Só a Assembleia Legislativa e Ministério Público não divulgam quanto ganham seus servidores
Deputados gastaram com servidores 3,12% do Orçamento, enquanto a legislação estipula a despesa máxima em 3%. A ALE ultrapassou sua cota de gastos por causa dos fantasmas.
Da reportagem do Tudorondonia
Porto Velho, Rondônia – Em nome da transparência e atendendo a legislação, Executivo, Judiciário, Tribunal de Contas e Defensoria Pública já divulgaram os salários dos servidores, mas o exemplo não foi seguindo pela Assembleia Legislativa e Ministério Público do Estado. Quem faz a lei e o guardião da lei até o momento não a cumpriram.
No caso da Assembleia Legislativa, a divulgação dos salários e dos nomes dos servidores poderia arranhar a capa de moralidade vestida pelo presidente da Casa de Leis, deputado Hermínio Coelho (PSD-Porto Velho). É voz corrente que em seu gabinete estariam lotados muitos servidores fantasmas que recebem altos salários.

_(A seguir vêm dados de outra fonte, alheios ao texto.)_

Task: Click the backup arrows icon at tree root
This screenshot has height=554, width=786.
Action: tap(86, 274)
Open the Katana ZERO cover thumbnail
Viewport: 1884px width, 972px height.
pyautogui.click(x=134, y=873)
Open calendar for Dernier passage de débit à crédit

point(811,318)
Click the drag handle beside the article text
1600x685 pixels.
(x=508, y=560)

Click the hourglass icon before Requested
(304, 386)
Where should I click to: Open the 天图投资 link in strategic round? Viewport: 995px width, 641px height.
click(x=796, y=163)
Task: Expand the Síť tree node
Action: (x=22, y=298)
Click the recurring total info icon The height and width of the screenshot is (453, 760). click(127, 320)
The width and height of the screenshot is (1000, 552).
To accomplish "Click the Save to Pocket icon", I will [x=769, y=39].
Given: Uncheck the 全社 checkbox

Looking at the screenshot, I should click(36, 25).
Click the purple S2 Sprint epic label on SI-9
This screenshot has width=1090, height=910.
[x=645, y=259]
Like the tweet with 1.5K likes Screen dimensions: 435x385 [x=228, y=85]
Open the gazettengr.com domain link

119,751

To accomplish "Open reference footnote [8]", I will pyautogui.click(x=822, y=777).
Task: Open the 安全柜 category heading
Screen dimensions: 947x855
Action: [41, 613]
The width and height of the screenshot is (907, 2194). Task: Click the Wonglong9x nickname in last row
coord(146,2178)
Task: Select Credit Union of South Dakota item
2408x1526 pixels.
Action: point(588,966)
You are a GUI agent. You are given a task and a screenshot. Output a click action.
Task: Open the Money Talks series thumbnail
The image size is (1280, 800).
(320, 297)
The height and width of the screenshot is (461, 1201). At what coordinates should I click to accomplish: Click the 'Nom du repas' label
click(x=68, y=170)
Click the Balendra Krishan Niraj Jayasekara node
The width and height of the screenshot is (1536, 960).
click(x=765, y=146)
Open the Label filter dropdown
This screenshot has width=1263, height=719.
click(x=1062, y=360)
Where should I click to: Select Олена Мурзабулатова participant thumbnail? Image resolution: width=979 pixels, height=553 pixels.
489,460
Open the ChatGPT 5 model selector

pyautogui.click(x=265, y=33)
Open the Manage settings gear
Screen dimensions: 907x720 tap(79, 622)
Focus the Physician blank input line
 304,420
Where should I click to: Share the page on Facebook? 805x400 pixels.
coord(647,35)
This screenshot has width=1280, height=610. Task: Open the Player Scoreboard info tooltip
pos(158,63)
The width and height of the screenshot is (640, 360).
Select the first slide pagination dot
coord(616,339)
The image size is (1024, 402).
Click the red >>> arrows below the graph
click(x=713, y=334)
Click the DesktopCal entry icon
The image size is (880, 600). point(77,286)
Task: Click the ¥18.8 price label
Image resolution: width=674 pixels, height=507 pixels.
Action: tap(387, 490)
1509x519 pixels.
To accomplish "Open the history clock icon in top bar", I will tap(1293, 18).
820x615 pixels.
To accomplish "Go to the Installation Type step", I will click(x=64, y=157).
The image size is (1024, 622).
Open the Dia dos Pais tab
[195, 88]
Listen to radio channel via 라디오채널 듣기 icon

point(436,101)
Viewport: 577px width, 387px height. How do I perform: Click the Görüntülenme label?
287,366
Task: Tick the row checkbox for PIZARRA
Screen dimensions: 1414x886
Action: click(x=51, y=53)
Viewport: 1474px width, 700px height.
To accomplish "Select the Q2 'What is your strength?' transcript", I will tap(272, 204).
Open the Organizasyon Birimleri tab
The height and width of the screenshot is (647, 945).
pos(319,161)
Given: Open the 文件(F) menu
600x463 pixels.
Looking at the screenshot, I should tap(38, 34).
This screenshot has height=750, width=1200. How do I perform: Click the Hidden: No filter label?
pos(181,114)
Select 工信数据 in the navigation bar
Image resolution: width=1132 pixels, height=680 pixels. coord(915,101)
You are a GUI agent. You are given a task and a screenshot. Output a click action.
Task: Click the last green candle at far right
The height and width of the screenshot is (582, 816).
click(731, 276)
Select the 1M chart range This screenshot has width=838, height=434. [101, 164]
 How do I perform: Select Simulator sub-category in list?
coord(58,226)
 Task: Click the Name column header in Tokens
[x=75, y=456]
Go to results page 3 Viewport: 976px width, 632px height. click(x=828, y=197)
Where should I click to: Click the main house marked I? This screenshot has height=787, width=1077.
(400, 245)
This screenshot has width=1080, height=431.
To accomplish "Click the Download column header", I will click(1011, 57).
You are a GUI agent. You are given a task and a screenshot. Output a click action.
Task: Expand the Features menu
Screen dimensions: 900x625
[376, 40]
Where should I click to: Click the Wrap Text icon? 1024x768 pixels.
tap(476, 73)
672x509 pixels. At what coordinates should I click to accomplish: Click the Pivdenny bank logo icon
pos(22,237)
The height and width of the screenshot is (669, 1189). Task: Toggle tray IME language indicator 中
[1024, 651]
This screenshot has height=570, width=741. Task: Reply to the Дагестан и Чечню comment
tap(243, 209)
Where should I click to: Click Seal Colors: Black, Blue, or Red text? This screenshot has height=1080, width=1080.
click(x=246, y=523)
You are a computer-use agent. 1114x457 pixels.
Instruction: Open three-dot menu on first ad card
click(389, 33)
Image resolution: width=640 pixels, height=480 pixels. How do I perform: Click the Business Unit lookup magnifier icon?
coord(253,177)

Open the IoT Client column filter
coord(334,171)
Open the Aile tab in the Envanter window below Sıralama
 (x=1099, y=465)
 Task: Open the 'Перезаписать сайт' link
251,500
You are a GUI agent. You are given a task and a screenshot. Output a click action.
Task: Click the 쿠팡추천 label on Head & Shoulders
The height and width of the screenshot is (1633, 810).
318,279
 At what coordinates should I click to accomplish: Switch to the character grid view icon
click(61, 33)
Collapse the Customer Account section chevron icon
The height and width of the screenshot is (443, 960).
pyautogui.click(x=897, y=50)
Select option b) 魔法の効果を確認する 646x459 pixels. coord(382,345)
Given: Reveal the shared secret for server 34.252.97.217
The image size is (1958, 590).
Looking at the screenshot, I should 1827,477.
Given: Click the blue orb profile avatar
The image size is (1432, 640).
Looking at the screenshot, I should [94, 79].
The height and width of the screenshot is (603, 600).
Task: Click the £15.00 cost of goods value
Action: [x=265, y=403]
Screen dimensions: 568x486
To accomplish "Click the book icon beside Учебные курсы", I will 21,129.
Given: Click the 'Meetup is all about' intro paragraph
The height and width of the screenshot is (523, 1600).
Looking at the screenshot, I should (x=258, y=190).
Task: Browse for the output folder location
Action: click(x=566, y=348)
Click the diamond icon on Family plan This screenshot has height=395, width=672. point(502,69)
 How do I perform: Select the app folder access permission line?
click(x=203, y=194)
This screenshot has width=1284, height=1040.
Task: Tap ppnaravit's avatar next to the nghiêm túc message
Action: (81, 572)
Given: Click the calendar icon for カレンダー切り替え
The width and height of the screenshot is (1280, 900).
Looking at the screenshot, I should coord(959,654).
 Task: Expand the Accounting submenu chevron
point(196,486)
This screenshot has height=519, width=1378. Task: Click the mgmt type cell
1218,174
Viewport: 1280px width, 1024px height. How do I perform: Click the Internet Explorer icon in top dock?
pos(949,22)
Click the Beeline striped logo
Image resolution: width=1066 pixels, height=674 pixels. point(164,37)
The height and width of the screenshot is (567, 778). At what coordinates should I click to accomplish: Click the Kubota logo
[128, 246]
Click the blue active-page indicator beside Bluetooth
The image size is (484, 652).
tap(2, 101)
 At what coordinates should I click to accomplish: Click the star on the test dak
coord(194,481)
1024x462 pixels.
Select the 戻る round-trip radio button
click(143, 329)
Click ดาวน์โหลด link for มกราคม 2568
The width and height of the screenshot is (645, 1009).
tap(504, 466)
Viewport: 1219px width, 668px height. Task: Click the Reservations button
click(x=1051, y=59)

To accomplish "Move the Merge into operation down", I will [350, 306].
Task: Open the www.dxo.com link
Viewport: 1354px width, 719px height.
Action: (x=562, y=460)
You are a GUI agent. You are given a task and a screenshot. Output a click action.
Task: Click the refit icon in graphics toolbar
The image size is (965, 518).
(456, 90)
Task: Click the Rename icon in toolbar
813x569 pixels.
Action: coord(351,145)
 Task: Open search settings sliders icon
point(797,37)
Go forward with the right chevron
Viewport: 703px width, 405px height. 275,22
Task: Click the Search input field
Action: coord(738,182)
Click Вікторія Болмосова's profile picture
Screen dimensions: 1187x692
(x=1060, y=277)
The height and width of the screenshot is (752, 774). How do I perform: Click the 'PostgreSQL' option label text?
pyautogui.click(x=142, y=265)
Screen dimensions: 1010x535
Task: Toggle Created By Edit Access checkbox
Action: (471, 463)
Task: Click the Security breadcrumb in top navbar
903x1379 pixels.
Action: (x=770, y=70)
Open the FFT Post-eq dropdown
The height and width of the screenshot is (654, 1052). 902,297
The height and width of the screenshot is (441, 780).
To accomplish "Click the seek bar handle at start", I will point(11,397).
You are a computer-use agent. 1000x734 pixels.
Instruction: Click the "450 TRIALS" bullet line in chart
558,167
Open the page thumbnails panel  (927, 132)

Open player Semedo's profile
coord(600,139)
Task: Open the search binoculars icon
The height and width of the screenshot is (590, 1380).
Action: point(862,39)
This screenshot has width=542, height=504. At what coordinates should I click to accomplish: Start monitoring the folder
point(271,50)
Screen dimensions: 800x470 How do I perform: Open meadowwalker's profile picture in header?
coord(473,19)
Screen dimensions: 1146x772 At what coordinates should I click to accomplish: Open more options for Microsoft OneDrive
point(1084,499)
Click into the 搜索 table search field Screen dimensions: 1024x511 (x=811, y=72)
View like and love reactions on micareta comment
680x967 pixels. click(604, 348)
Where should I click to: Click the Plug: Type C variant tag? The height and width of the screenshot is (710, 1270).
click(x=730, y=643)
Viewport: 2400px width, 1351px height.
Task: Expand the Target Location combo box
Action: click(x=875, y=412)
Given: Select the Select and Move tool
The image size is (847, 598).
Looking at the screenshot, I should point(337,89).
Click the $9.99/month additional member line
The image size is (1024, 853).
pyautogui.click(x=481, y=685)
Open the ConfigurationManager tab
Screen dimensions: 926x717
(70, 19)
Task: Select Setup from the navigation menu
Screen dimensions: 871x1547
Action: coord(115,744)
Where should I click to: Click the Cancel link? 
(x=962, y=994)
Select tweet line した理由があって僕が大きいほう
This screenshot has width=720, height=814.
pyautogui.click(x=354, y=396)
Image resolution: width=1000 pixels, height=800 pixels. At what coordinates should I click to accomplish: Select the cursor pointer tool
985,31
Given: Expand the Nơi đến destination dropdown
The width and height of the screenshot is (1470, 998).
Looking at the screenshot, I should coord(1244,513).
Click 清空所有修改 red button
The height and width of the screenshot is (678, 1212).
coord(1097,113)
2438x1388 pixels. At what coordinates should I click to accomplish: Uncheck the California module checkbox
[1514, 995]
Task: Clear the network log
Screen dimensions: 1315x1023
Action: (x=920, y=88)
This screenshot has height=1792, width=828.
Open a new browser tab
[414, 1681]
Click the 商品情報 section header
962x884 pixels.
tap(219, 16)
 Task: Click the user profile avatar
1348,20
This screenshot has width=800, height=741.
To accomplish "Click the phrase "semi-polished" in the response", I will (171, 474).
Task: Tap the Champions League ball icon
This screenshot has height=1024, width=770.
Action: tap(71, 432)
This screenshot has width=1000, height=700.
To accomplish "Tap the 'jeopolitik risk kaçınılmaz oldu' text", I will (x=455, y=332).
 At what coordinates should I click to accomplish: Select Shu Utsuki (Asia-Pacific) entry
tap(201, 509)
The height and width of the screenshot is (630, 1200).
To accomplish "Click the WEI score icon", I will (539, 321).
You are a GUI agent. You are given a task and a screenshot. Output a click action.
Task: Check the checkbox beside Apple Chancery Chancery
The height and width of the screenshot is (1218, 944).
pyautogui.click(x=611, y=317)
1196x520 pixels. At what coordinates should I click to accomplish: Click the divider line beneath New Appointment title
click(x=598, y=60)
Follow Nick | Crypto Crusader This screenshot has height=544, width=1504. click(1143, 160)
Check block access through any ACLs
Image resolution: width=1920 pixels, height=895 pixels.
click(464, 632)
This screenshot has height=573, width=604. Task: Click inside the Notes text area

No gabinete da presidência da Assembleia estariam lotados entre 400 e 800 servidores. No local caberia no máximo 40, trabalhando apertado. Os que estariam recebendo os maiores vencimentos seriam justamente os que não comparecem ao trabalho, os chamados fantasmas.
Com tantos funcionários fantasmas recebendo altos salários, a Assembleia Legislativa ultrapassou o gasto com servidores, previsto na Lei de Responsabilidade Fiscal. A folha de pagamento está inchada.
Tanto na Assembleia Legislativa quanto no Ministério Público do Estado estariam lotados diversos policiais militares. E o MPE pode chamar mais policiais, já que oficialmente promotores estariam sendo ameaçados. Enquanto isso, a população reivindica mais segurança.
Nos meses de junho de 2011 a maio de 2012 o Ministério Público gastou com servidores R$ 93.321.544,61. Isso correspondeu a 1,99% do Orçamento, superior ao limite prudencial, que é de 1,90%, mas ainda abaixo do limite máximo, que é de 2%.
Já a Assembleia Legislativa gastou de junho de 2011 a maio de 2012, R$ 146.734.599,47. Isso corresponde a 3,12% do Orçamento, enquanto o limite prudencial é de 2,85% e o limite máximo é de 3%. A Assembleia, portanto, ultrapassou sua cota de gastos com servidores, justamente por causa dos fantasmas.